In 2020, six officers were indicted in such cases, including at least four after national outrage over Floyd’s death. Most of those cases have yet to be resolved.

Chauvin’s attorney, Eric Nelson, has argued in court documents that Floyd likely died from the fentanyl he used, or a combination of fentanyl, methamphetamine and underlying health conditions, not as a result of Chauvin’s knee in his neck.

Nelson will be able to present some evidence. from a 2019 arrest in which Floyd, as he did in 2020, swallowed pills when confronted by officers.

Some police officers have been found guilty in cases where prosecutors were able to show that a reasonable person would not have reacted in the same way. In Texas, Officer Roy Oliver was convicted of killing 15-year-old Jordan Edwards. opening fire on a car full of teenagers as they were leaving a house party. Oliver’s partner testified that he had not perceived a threat.

Prosecutors in the Chauvin case hope that the pleas from viewers to verify Floyd serve the same purpose.

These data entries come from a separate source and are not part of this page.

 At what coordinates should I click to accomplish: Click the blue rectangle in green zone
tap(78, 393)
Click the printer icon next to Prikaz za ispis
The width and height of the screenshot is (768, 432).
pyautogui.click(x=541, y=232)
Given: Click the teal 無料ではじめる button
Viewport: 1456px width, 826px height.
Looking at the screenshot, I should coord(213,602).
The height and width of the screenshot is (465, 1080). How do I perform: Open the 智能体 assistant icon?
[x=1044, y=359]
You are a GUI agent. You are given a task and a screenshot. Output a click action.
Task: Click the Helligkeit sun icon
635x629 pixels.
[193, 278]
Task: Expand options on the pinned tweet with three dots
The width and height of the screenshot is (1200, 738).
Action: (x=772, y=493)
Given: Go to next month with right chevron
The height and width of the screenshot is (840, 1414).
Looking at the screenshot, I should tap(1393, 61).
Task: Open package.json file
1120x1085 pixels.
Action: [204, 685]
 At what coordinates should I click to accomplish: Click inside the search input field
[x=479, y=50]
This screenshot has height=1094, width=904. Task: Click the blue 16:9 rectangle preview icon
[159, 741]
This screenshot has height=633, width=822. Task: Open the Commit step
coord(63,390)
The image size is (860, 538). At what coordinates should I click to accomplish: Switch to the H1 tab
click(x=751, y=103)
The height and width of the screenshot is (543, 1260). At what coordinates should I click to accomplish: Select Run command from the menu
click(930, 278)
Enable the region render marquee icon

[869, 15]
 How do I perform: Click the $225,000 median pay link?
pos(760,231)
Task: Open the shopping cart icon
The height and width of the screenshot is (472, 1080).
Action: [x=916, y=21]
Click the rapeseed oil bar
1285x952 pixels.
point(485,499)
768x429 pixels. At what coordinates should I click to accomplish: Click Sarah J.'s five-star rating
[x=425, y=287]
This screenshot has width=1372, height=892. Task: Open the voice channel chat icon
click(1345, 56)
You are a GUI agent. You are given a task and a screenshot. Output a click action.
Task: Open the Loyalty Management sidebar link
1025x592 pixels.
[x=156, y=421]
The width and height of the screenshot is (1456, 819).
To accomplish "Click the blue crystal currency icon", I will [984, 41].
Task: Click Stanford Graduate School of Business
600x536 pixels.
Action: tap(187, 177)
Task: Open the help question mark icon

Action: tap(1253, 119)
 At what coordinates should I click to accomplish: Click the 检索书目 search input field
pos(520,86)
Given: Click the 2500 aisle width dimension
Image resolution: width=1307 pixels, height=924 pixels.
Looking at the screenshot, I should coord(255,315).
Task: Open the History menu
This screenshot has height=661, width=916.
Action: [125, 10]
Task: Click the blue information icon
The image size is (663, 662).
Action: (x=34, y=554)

In the citizen’s video, bystanders can be heard yelling at Chauvin and other officers at the scene for several minutes: “Are you breathing now?” Check her pulse. Check her pulse. Check his pulse, brother. “” Brother, he hasn’t moved, not once! “” He’s dying! “And” Get off his neck! Get off his neck! “

Alpert, the criminology professor, said that beyond the initial moments of the confrontation between Chauvin and Floyd, there was little chaos that could affect sensible decision-making.

“There may have been a split-second decision on what to do when Mr. Floyd wouldn’t get in the car and how to drive it,” he said. “But every second after that, there was no need for a split second decision.”